Generalized linear mixed model fit by maximum likelihood (Laplace Approximation) ['glmerMod']
Family: binomial ( logit )
Formula: Correct ~ Actual_Source * Cov_Prior + (1 | Actual_Source/Individual_Code)
Data: leave.one.out.results.byind.assignment.table
Control: glmerControl(optimizer = "bobyqa", optCtrl = list(maxfun = 20000))
AIC BIC logLik deviance df.resid
621.0 722.4 -288.5 577.0 722
Scaled residuals:
Min 1Q Median 3Q Max
-3.2871 -0.1157 -0.0579 0.1652 2.4500
Random effects:
Groups Name Variance Std.Dev.
Individual_Code:Actual_Source (Intercept) 4.722e+01 6.872e+00
Actual_Source (Intercept) 1.018e-15 3.191e-08
Number of obs: 744, groups: Individual_Code:Actual_Source, 186; Actual_Source, 5
Fixed effects:
Estimate Std. Error z value Pr(>|z|)
(Intercept) -6.5205 1.8142 -3.594 0.000325 ***
Actual_SourceFBE 6.3633 2.9343 2.169 0.030117 *
Actual_SourceFBW 4.9025 2.4853 1.973 0.048542 *
Actual_SourceGB 3.5646 2.1834 1.633 0.102548
Actual_SourcePHB 5.4763 2.2603 2.423 0.015399 *
Cov_PriorSource_and_ID 1.3127 1.1820 1.111 0.266759
Cov_PriorSource_and_Universal 1.8499 1.1897 1.555 0.119957
Cov_PriorUniversal -0.7606 1.2383 -0.614 0.539071
Actual_SourceFBE:Cov_PriorSource_and_ID 1.2209 1.7028 0.717 0.473394
Actual_SourceFBW:Cov_PriorSource_and_ID -0.2013 1.5930 -0.126 0.899459
Actual_SourceGB:Cov_PriorSource_and_ID -2.3905 1.4677 -1.629 0.103378
Actual_SourcePHB:Cov_PriorSource_and_ID -0.1891 1.4697 -0.129 0.897644
Actual_SourceFBE:Cov_PriorSource_and_Universal 0.6837 1.7017 0.402 0.687865
Actual_SourceFBW:Cov_PriorSource_and_Universal -0.7385 1.5954 -0.463 0.643451
Actual_SourceGB:Cov_PriorSource_and_Universal -2.5551 1.4638 -1.746 0.080885 .
Actual_SourcePHB:Cov_PriorSource_and_Universal -0.7263 1.4709 -0.494 0.621479
Actual_SourceFBE:Cov_PriorUniversal 1.9547 1.6763 1.166 0.243569
Actual_SourceFBW:Cov_PriorUniversal 0.7606 1.6338 0.466 0.641565
Actual_SourceGB:Cov_PriorUniversal 0.7606 1.4870 0.511 0.609020
Actual_SourcePHB:Cov_PriorUniversal 1.1372 1.5158 0.750 0.453104
---
Signif. codes: 0 ‘***’ 0.001 ‘**’ 0.01 ‘*’ 0.05 ‘.’ 0.1 ‘ ’ 1
Relative to the intercept (reflecting the CHR source and using the ID co-variance matrix), larvae from GB were the only ones to have a significantly similar frequency of correct assignments.
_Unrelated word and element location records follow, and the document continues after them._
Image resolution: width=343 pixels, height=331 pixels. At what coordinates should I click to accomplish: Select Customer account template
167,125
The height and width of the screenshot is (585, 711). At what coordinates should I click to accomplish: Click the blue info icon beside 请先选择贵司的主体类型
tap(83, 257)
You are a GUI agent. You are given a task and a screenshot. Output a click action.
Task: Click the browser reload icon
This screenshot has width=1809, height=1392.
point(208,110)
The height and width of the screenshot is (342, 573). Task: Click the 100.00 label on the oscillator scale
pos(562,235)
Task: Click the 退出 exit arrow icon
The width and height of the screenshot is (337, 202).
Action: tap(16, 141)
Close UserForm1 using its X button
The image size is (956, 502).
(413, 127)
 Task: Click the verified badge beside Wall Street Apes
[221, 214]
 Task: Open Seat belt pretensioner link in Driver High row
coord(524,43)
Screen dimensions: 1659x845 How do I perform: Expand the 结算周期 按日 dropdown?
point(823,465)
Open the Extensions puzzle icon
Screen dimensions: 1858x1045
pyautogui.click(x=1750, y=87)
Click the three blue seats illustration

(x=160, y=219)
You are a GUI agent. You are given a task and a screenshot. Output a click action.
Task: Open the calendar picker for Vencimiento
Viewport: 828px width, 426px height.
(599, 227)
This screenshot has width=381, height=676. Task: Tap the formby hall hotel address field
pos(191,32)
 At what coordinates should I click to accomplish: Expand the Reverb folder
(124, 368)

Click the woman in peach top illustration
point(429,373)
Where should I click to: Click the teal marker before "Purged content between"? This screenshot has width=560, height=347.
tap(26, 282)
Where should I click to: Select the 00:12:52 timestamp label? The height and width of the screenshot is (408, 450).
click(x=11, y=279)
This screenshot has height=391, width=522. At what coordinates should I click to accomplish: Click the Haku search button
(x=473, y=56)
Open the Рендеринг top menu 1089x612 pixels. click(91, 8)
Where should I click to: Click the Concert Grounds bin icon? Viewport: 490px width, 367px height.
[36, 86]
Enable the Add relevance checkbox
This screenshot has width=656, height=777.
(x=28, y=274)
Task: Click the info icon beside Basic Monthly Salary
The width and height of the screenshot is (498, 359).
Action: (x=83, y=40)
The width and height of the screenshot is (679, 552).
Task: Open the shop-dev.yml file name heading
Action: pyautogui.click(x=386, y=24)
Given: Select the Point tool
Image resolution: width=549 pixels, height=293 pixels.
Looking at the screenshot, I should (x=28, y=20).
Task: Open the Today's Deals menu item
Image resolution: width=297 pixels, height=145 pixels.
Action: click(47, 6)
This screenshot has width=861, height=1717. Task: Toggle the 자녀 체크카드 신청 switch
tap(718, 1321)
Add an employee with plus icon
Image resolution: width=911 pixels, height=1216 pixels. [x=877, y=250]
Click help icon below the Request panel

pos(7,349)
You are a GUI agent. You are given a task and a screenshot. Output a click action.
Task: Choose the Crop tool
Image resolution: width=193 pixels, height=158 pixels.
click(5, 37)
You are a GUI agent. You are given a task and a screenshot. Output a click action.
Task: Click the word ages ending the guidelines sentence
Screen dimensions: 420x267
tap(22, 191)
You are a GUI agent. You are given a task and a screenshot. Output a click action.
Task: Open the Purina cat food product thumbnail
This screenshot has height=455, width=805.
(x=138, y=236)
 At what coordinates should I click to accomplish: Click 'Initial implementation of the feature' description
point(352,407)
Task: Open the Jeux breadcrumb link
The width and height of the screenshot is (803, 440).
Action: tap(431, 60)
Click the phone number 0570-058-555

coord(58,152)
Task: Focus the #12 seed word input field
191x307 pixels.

This is pretty consistent with what we saw in the figures before - CHR and GB had low frequencies of correct assignments, while other sources were better.
Results by Covariance Matrix Prior
If we wanted to look at the effect of different co-variance priors, we see that, generally, using the source specific co-variance matrices leads to the best assignments.

Taken together, the results suggest that for best assignment, we should run the IMM with source specific and universal co-variance priors. Taking these IMM assignments and projecting the correct and incorrect assignments onto the PCA from before, we see that there is no clear pattern, geochemically, for why individuals are misassigned.

Overall, we learn that source specific and universal co-variance matrices produce marginally better IMM results when assigning larvae, but that the greatest influence on IMM misclassifications is source-specific geochemistry.